#### How to complete this task
Beginning with the line that contains "You are a computer-use agent.", print each line to the end of the data exactly. Omit the pictures.

Stored items:
______________________________

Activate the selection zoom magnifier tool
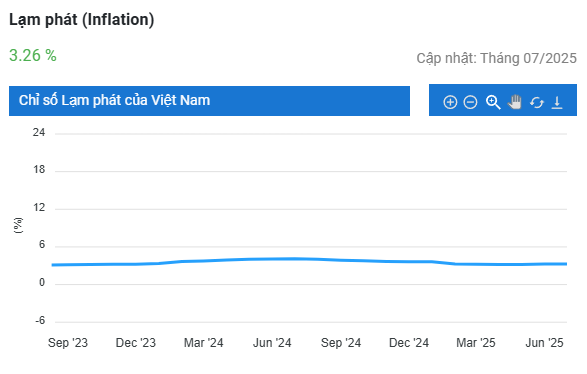The width and height of the screenshot is (587, 374). click(493, 102)
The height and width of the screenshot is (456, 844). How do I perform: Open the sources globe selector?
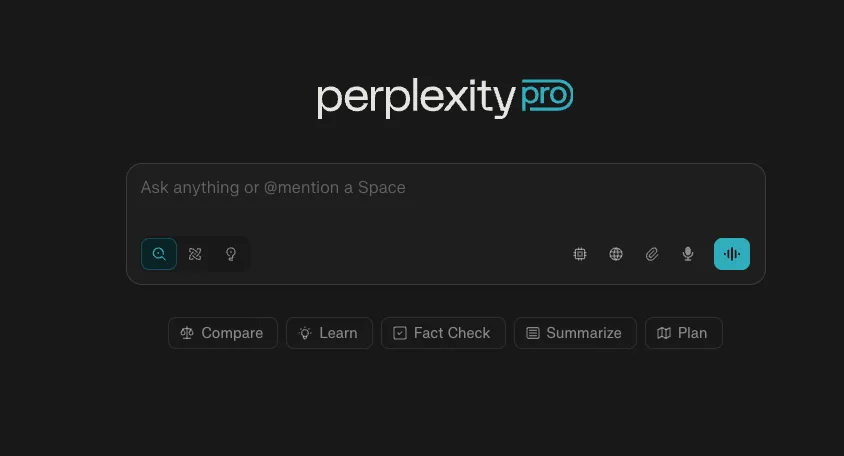(x=616, y=254)
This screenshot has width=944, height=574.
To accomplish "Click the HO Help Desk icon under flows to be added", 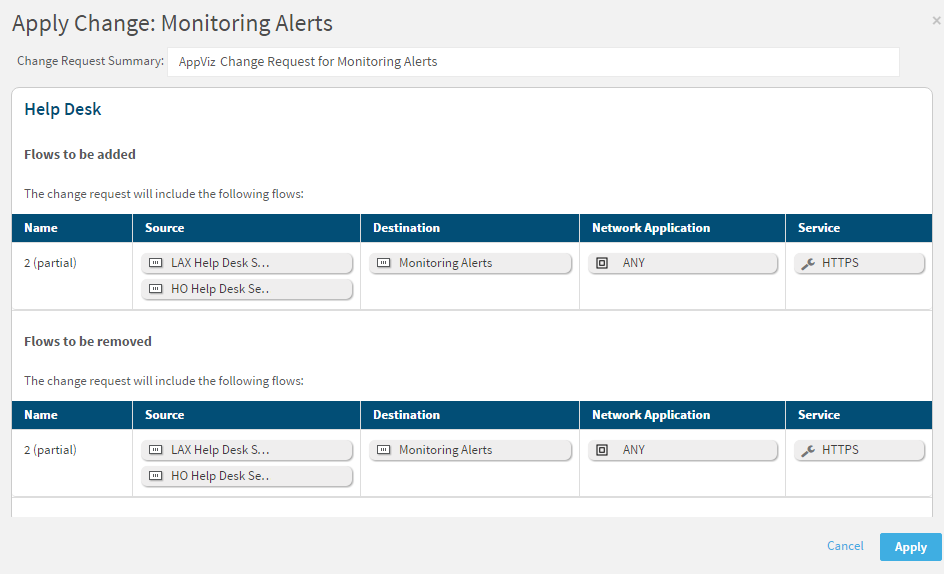I will (x=155, y=289).
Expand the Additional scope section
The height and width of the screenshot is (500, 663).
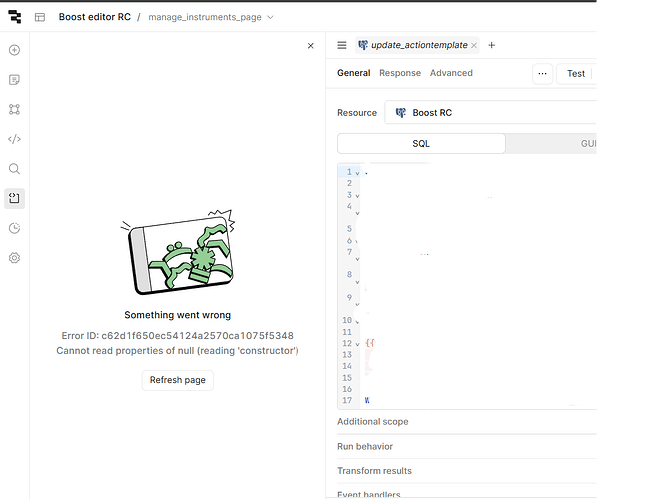[x=373, y=422]
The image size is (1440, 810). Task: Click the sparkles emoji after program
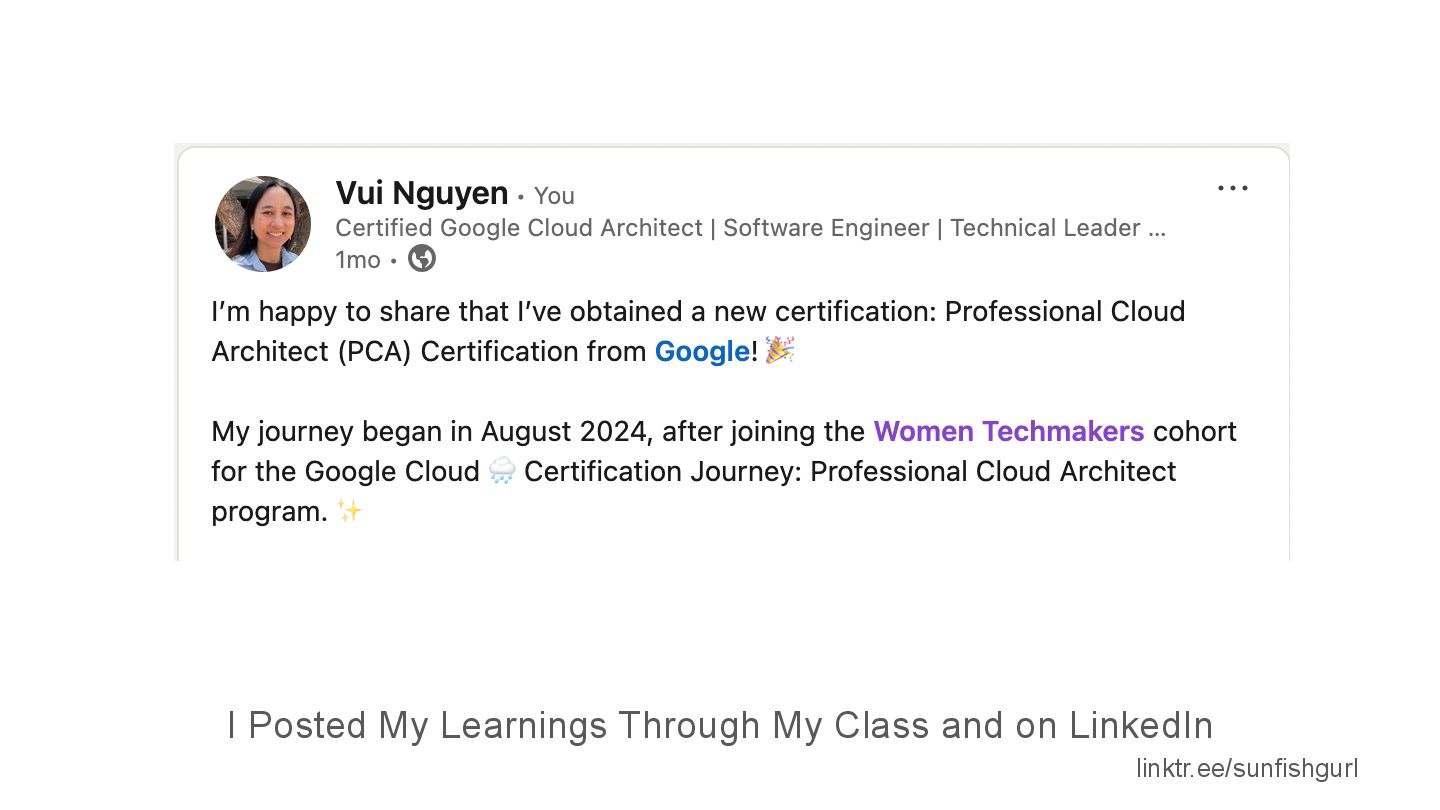pos(349,511)
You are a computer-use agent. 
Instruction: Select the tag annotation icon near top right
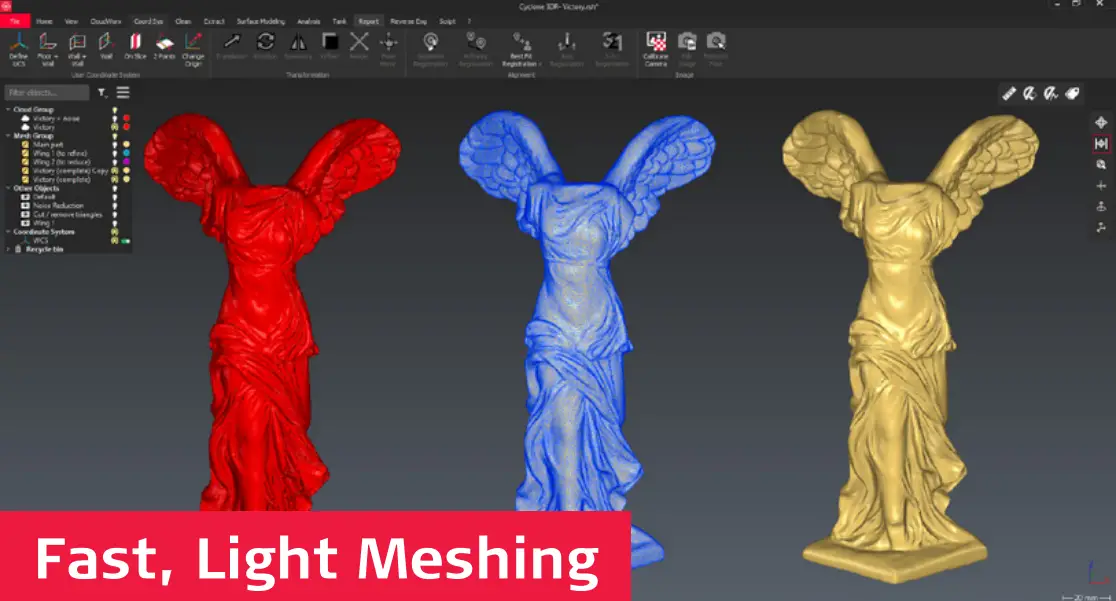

______________________________

#### Written response
You are a computer-use agent. 
Instruction: Select the tag annotation icon near top right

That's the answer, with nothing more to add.